Elasticsearch in Action: Multi-match (multi_match) Queries

Madhusudhan Konda
6 min readJan 27, 2023
Excerpts taken from my upcoming book: Elasticsearch in Action

The excerpts are taken from my book Elasticsearch in Action, Second Edition. The code is available in my GitHub repository. You can find executable Kibana scripts in the repository so you can run the commands in Kibana straight away. All code is tested against Elasticsearch 8.4 version.

Me @ Medium || LinkedIn || Twitter || GitHub

In the last article, we worked with match_phrase_prefix query.
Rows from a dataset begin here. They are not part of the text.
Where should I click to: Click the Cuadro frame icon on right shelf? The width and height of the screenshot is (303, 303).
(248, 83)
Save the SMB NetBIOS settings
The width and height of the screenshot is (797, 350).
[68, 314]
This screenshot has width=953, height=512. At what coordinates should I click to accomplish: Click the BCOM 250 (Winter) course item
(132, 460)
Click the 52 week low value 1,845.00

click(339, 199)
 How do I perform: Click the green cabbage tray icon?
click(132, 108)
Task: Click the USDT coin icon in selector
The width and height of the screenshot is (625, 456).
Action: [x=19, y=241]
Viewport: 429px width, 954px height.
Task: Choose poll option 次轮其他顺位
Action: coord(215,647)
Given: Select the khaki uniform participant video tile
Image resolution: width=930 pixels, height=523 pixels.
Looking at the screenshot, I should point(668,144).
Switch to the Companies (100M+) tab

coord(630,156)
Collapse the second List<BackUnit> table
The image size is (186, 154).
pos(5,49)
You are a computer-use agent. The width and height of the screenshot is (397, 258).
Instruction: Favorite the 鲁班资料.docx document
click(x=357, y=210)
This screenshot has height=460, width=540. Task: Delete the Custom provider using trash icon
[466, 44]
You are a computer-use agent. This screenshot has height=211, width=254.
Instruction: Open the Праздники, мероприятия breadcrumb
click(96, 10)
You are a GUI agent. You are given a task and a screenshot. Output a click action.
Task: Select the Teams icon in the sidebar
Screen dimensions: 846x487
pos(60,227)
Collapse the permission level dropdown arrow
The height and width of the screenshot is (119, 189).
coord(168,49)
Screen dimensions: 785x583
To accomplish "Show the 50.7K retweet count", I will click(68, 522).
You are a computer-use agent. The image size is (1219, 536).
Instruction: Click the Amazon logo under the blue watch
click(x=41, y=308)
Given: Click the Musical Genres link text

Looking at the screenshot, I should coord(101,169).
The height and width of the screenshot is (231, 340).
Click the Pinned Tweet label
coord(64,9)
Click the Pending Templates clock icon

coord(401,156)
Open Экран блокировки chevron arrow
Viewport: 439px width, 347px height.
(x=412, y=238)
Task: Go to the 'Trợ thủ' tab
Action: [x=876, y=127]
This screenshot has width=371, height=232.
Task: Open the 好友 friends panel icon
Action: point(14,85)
Here in this article, we learn about multi_match query.

The multi-match (multi_match) query, as the name suggests, searches the query across multiple fields. For example, if we want to search for the word Java across the three fields title, synopsis, and tags, then the multi_matchquery is the answer. The following listing shows a query that searches for Java across these three fields.

GET books/_search
{
"_source": false,
"query": {
"multi_match": {
"query": "Java",
"fields": [
"title",
"synopsis",
"tags"
]
}
},
"highlight": {
"fields": {
"title": {},
"tags": {}
}
}
}

The multi_matchquery expects an array of fields along with the search criteria. We get the aggregated results from combining all the results for individual fields.

Best fields

You may be wondering what would be the relevancy of the document when we search multiple fields? Fields where more words are matched are scored higher. That is, if we search for Java Collections across multiple fields, a field (say synopsis) where two words match is more relevant than a field with one (or no) matches. The document with this synopsisfield in this case is set with a higher relevancy score.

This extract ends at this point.